Most of the time they never knew it was ready to be used although I do remember one night that was different. What turned out to be a well-intentioned citizen walked up to the driver’s side and glanced down as he asked his question. His eyes locked on the Colt 1911 pointed in his direction and then, wide-eyed, returned to meet mine. Moments later he was quickly on his way. The look on his face was a clue to his altered awareness. I guess I could have been better at concealing the gun from view, but my main concern was to have a prepared weapon and mindset. The point: Instructional focus should reinforce not only the technical aspects of a student’s response, but also their commitment to that warrior’s outlook.
Common Sense Tactics
Getting into the driver’s seat, let’s consider that worst-case scenario. An officer is cruising a gang area or has found a crime in progress when suddenly the unit starts taking rounds. It’s instantly clear that this is a deadly ambush. What lessons and tactics can we pass on to officers for such a dangerous scenario?
First, the officer must be aware of the defensive tools and techniques available and know how to use them. An option is to immediately drive out of the kill zone. In one case that I know of, an officer ducked down in his seat after being wounded. Looking up at the overhead phone and power lines, his street cop awareness kicked in. This led to that realization that by keeping the cables at a certain position up through his windshield, he could remain hidden while guiding the vehicle down the street until he was out of the ambush.
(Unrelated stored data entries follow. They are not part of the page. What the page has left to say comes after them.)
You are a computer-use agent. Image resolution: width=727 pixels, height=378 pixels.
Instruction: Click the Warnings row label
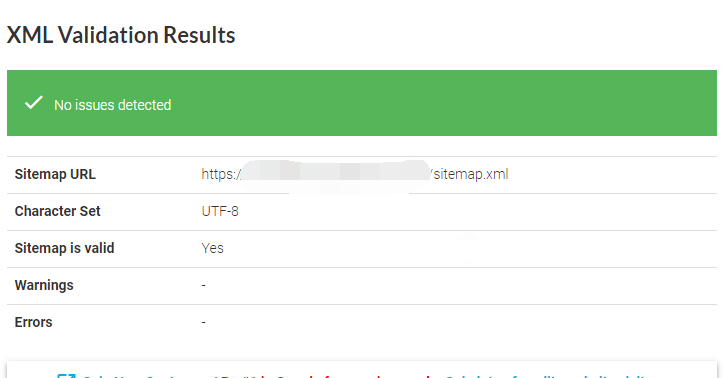pos(44,285)

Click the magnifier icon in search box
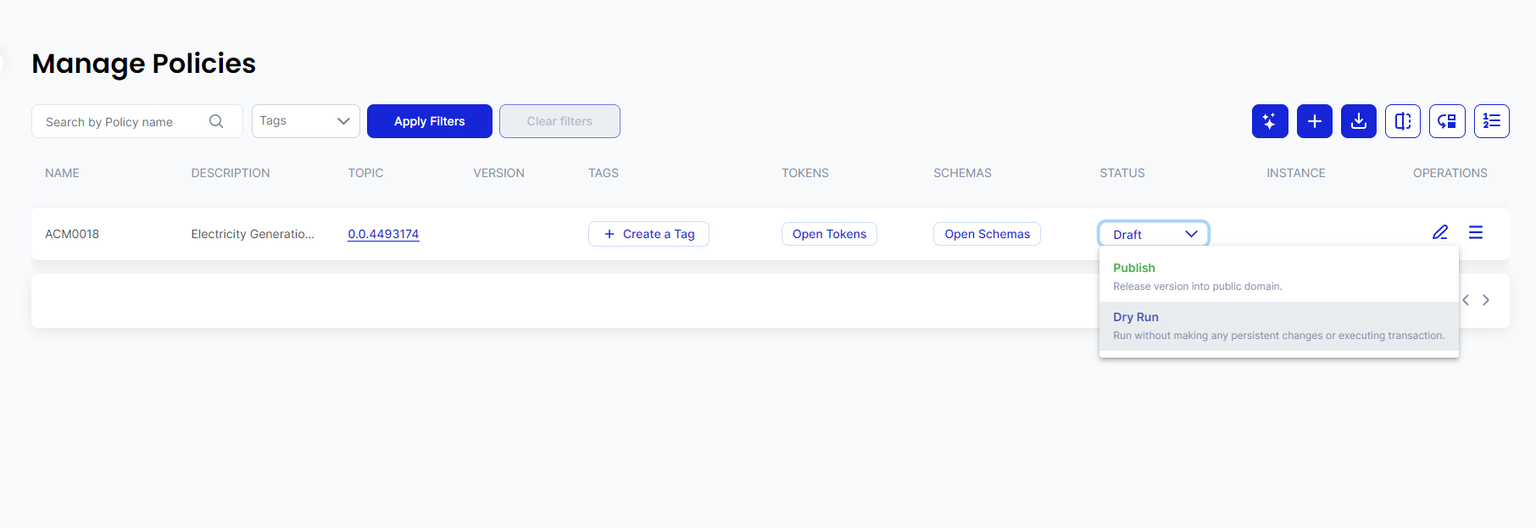(216, 121)
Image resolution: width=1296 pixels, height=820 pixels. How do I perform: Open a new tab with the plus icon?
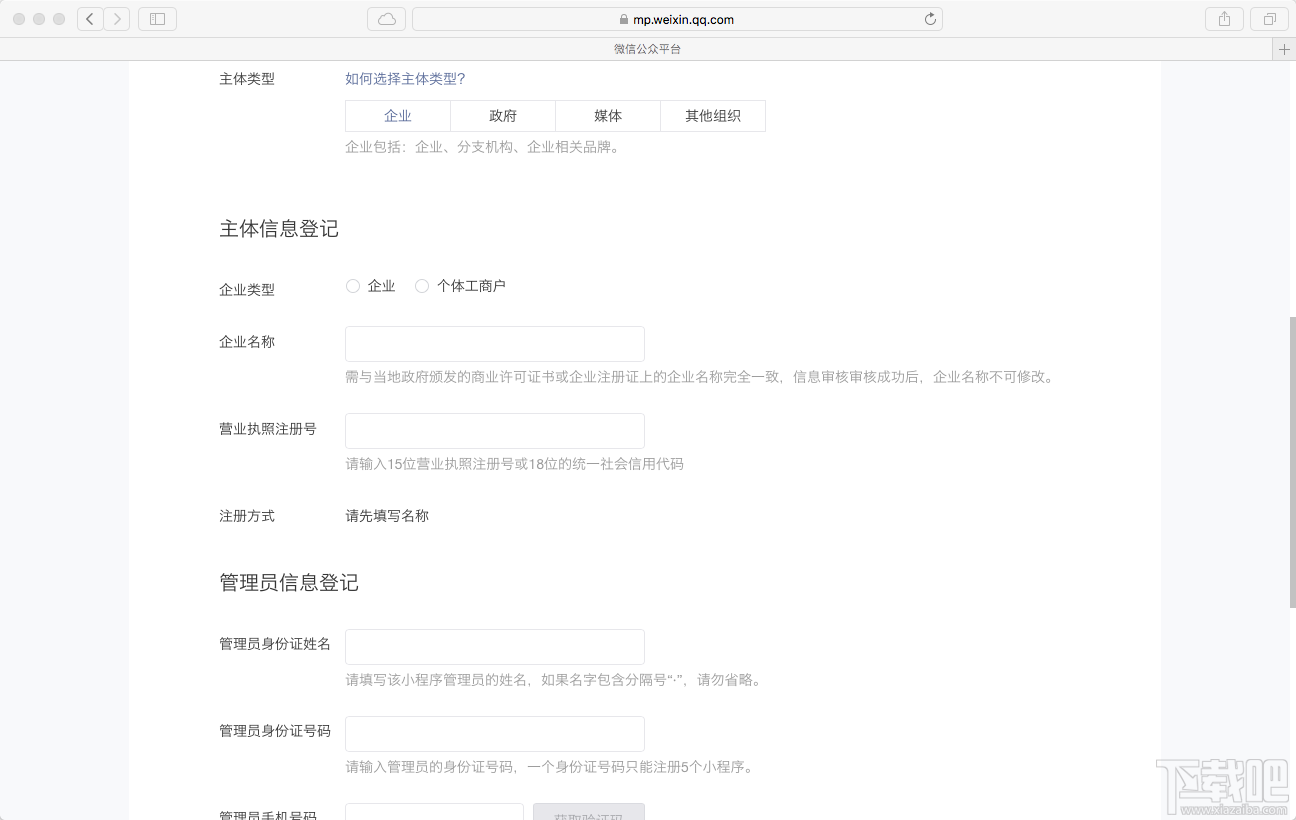click(1284, 48)
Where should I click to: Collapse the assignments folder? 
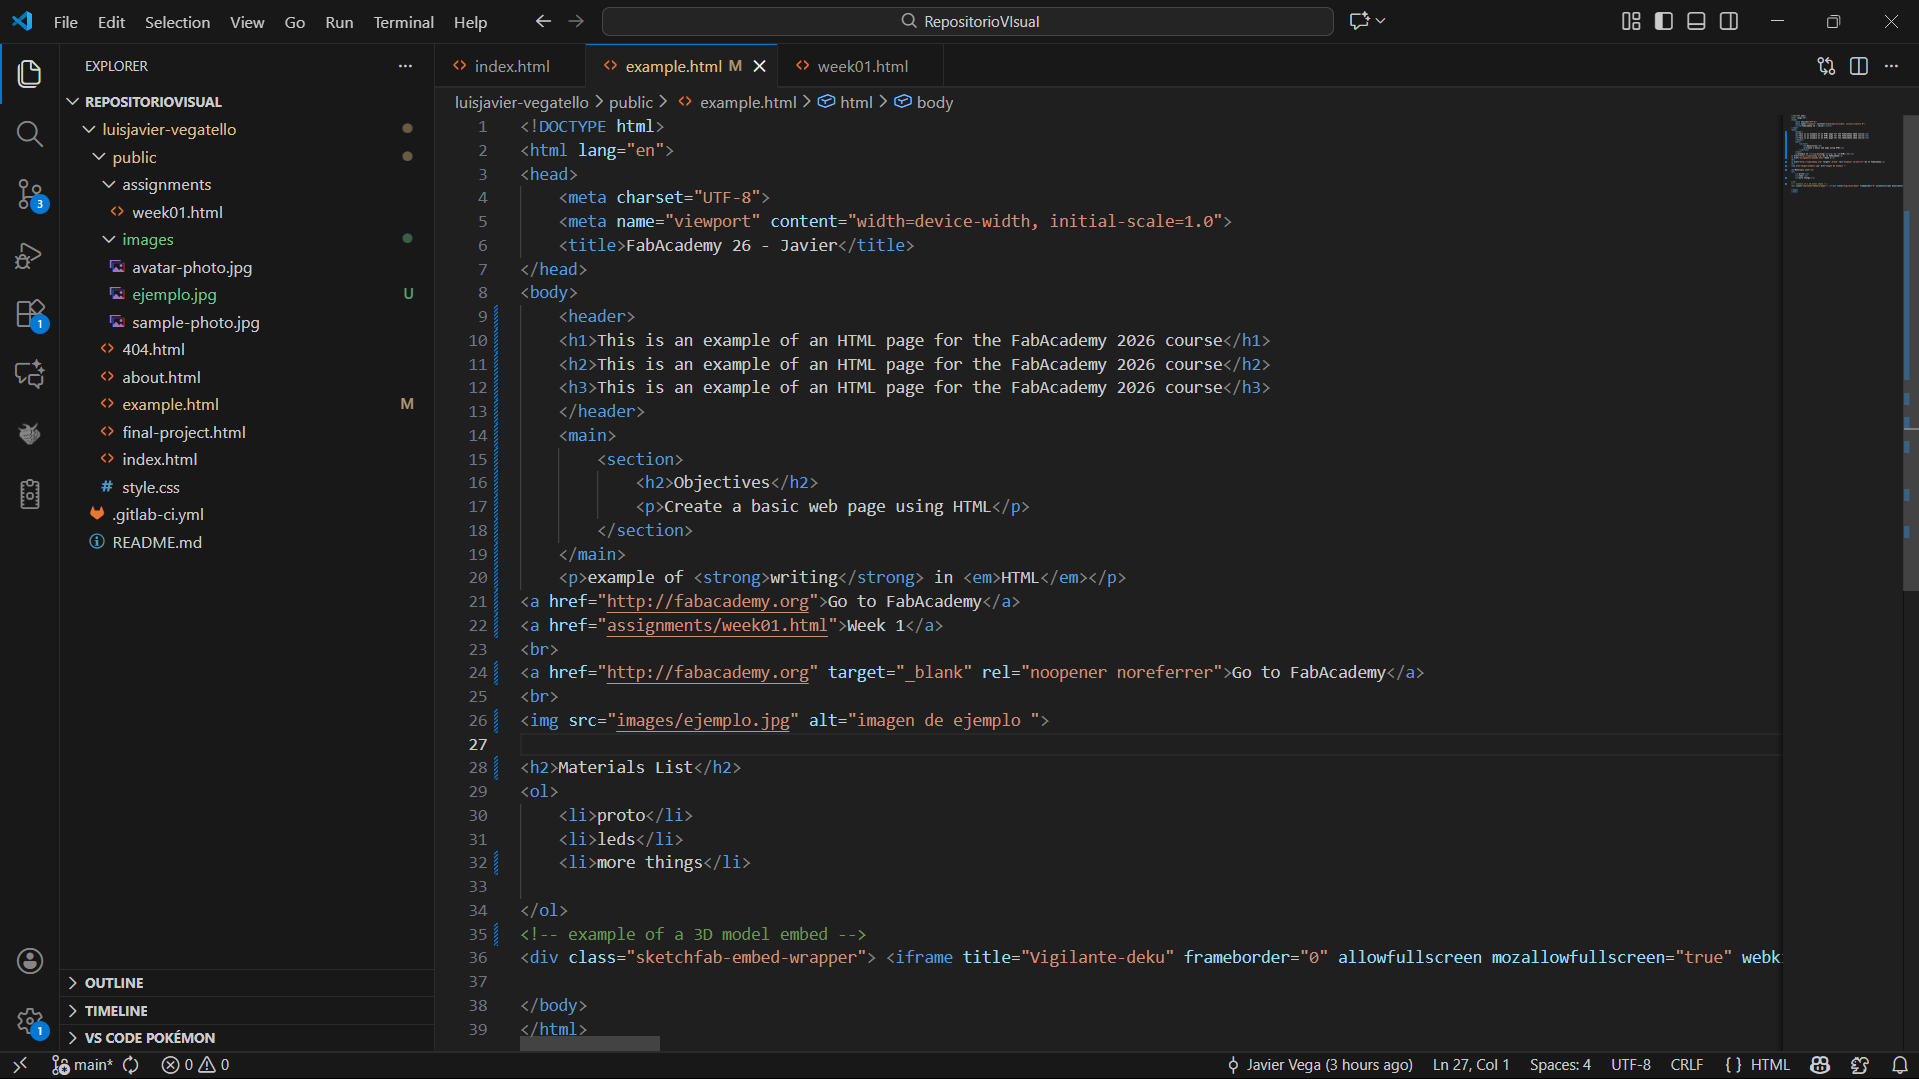(x=166, y=185)
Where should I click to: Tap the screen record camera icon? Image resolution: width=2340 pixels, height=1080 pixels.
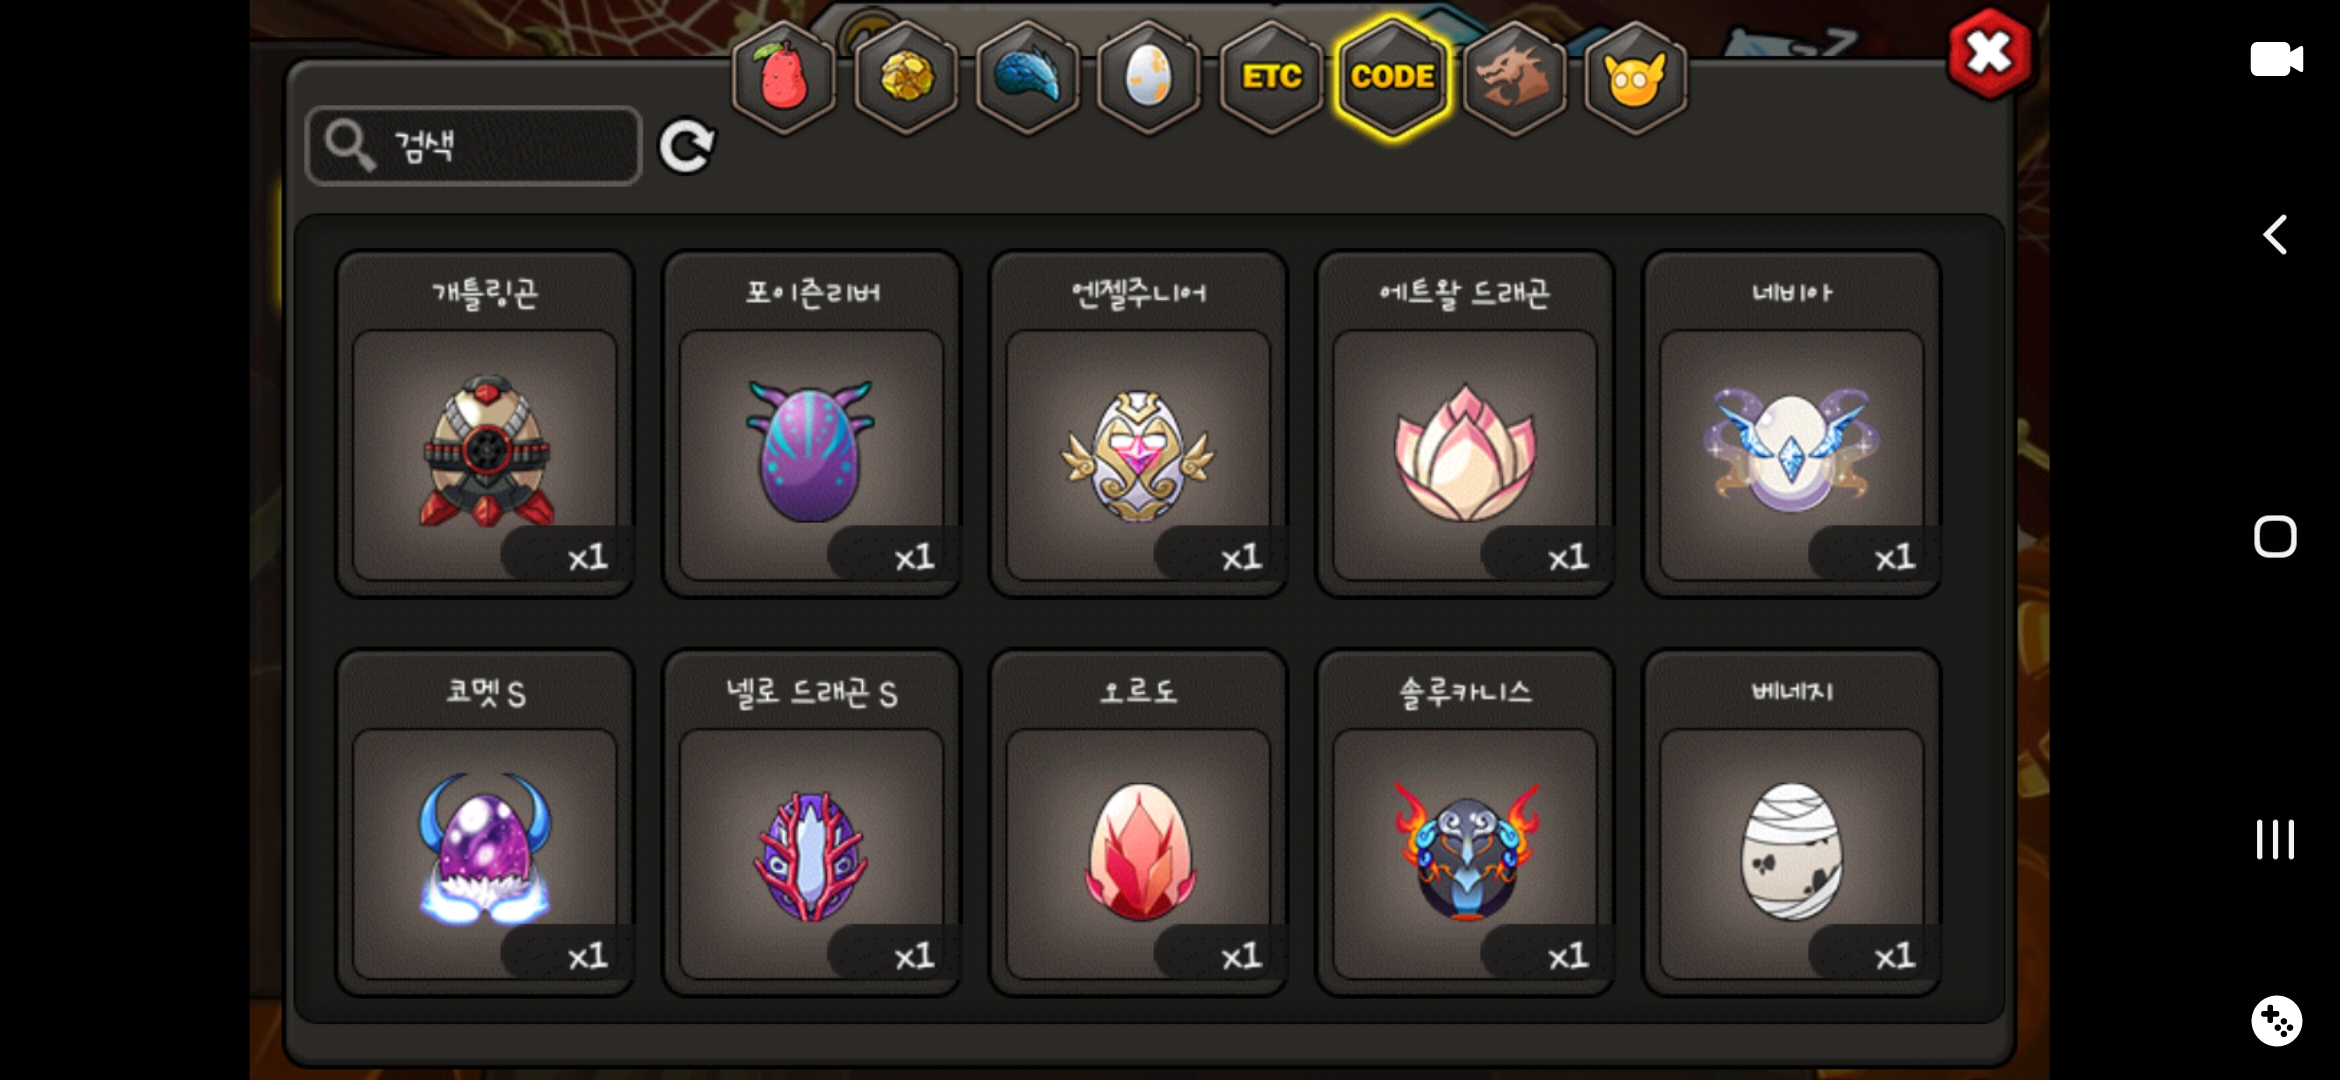point(2276,59)
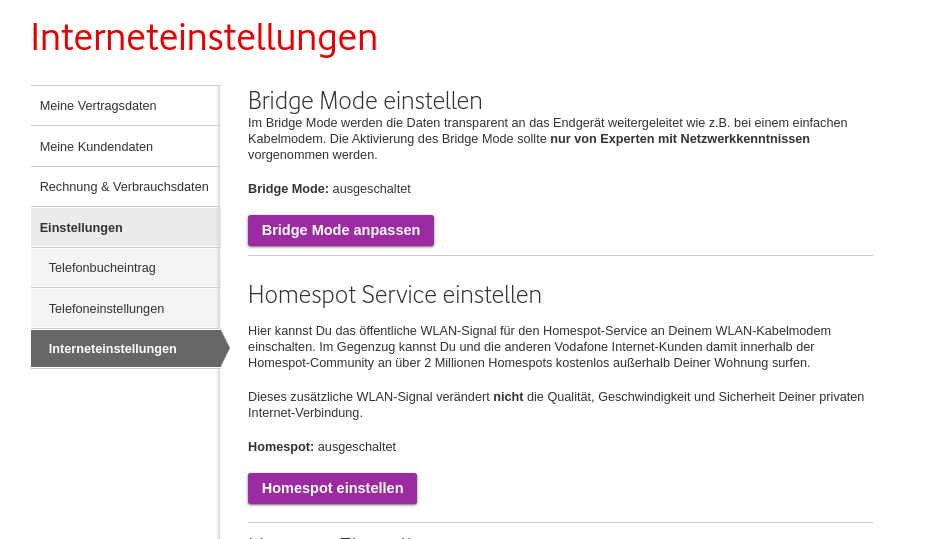Click the red Interneteinstellungen page title
The image size is (933, 539).
pyautogui.click(x=204, y=38)
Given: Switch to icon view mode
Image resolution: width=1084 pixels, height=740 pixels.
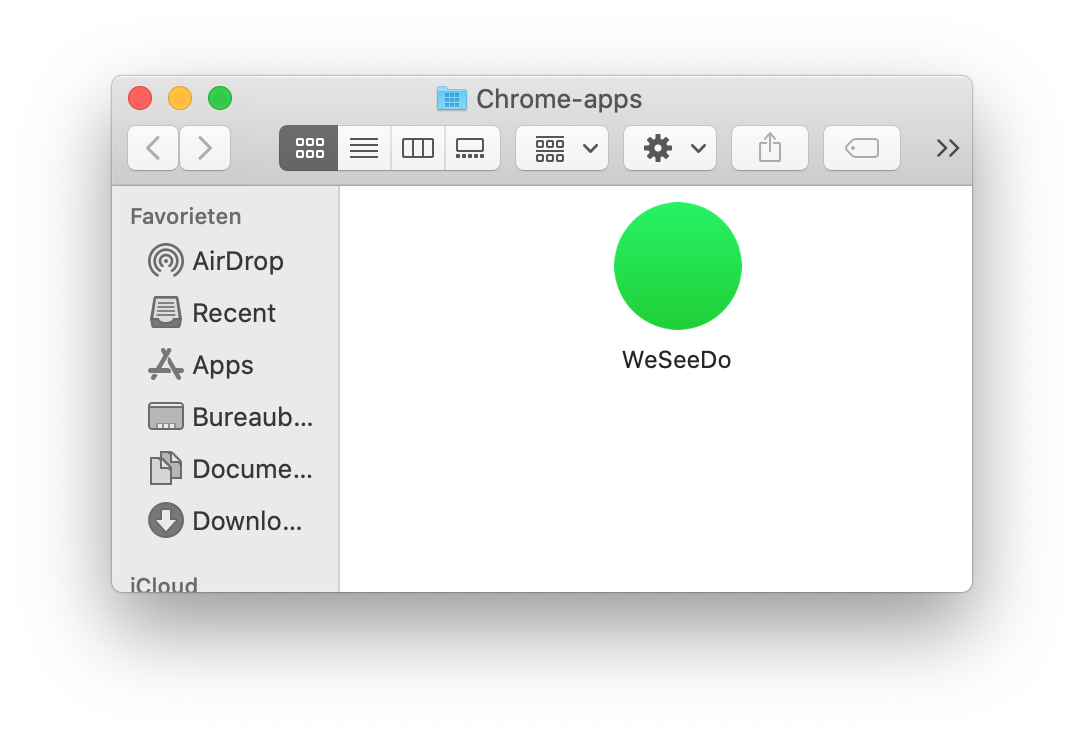Looking at the screenshot, I should 309,148.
“Flooring it” out of the area is a good basic survival choice. But part of this response might include doing something unexpected. First, identifying the suspect’s location relative to the police unit is important in deciding what to do next. A suspect shooting at officers might anticipate them driving forward. (It’s even possible that the suspect has military training on ambush tactics or is self-taught through the Internet and/or computer games.) Based on this expectation, the suspect might have already prepared a plan to continue the ambush with his own tactics or even expand it with other shooters as the officer drives forward. This would certainly be a concern in a gang stronghold. That being said, if the officer is trained to quickly evaluate—yes, I know this is going to be tough—and opt for another course of action, it may be a life saver.
One unexpected option to an ambush is to throw it in reverse. But driving like this can be a challenge under normal conditions. Shots impacting the patrol car will make it even more difficult. Added to this is the fact that it gives the suspect more time to target the driver while the officer to one degree or another has to “give up eyes on the suspect.” This technique can be doubly dangerous because of the hostile fire and trying to steer the car while backing up. An alternative may be to reverse into a nearby driveway or even a front lawn, and then change direction with a three-point turn. This could be better than trying to continue in reverse for a greater distance.
Drive, He Said
The decision to keep the car in drive does offer more aggressive options. As a distraction technique, it might even help to immediately activate lights and siren. Such a move could provide additional tactical benefits, including a decrease in the suspect’s sight picture due to the bright lights. Additionally, it will help responding units locate the fight.